Measurement Reliability

  • Reliability indicates the consistency, stability, and dependability of a measurement.
  • All measurement instruments possess some degree of measurement error.
  • Higher measurement error leads to lower reliability.
  • Reliability is estimated from a sample representative of a specific population, so true reliability may vary in different populations.

Consistency and Agreement

  • Consistency:
    • Reported via correlation statistics (correlation coefficients) that represent the strength of the association between two measurements.
    • Common coefficients: Pearson’s r and Intraclass Correlation Coefficient (ICC).
    • Values range from 0 to 1 (0 = no correlation, 1 = perfect correlation).
  • Agreement:
    • Ideally reported alongside correlation.
    • Indicates the magnitude of difference between measurements (e.g., measurement A differs from measurement B by a certain amount).
    • Useful for determining if the error size is acceptable.

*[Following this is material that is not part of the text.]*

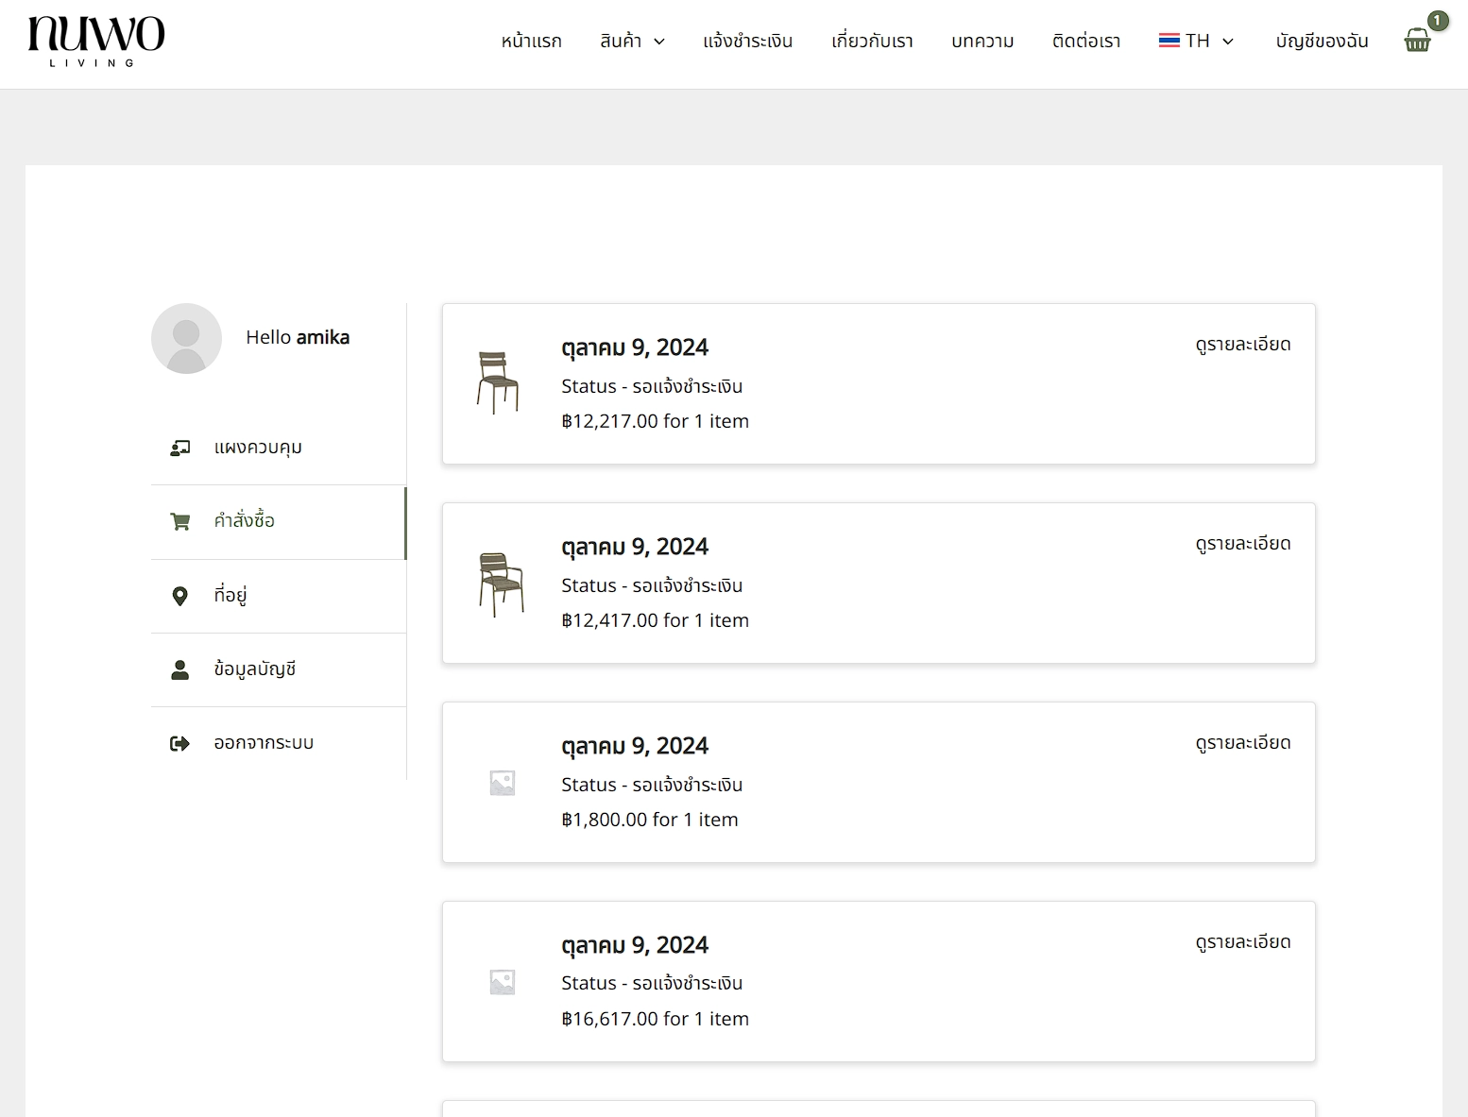Open the shopping basket icon
1468x1117 pixels.
(1417, 40)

Factors Affecting Consistency and Agreement

  • Multiple error sources can affect consistency and agreement.
  • Example: Measuring core temperature with an ear thermometer involves factors like correct insertion, room temperature stability, and participant's core temperature stability.

Types of Reliability

  • Test-Retest Reliability:
    • Evaluates the stability of a measure across two occasions, assuming no change in the measured construct.
    • Example: IQ tests should yield similar results across administrations.
    • IQ1 \approx IQ2
  • Intra-rater Reliability:
    • Evaluates a single rater's ability to obtain the same result repeatedly with the same observation.
    • Any variation in measurements is attributed to the tester.
  • Inter-rater Reliability:
    • Evaluates the ability of different raters to obtain the same measurement.
    • Any variation is attributed to the different raters.

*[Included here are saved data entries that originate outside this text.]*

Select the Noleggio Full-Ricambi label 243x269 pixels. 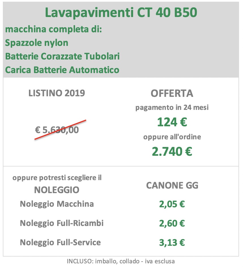coord(62,223)
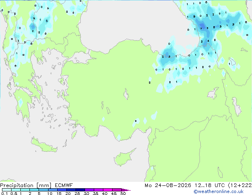Click the 1 to 2 mm legend swatch
Viewport: 252px width, 195px height.
[25, 190]
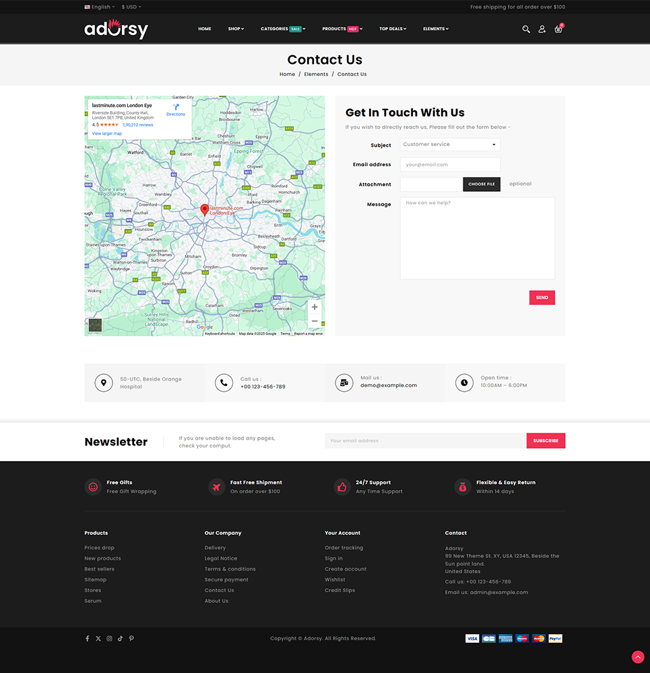This screenshot has width=650, height=673.
Task: Open the Instagram social icon
Action: pos(109,639)
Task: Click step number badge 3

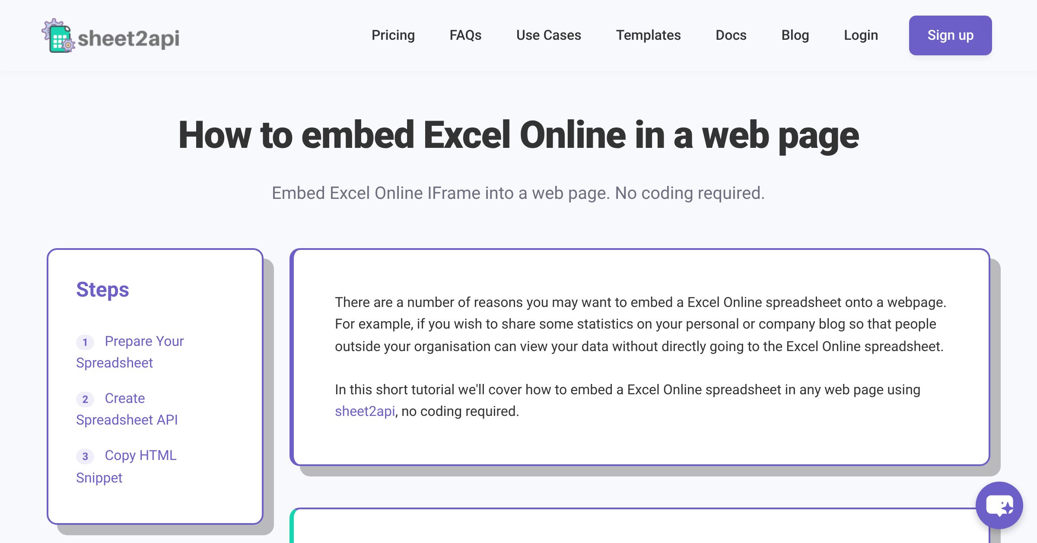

Random and Systematic Error

  • Random Error: unpredictable & scattered around the true value.
  • Systematic Error: Predictable and directional.
    • Example: Improved performance with repeated hamstring stretch measurements.
    • Later tests (3 & 4) may have higher values than earlier tests (1 & 2).
  • Random error comes from unpredictable factors such as tester fatigue, inattention, or simple mistakes.
    • Example: Inconsistent height measurements due to variable tape measure stretching.
      Height{measured} = Height{actual} + \epsilon_{random}

Correlation Coefficients, Confidence Interval, and P-Value

  • Some studies report absolute differences; others report correlation coefficients (r or ICC).
  • Coefficients range from 0 to 1.
    • 0 = no correlation
    • 1 = perfect correlation
  • Negative values (0 to -1) indicate a negative correlation.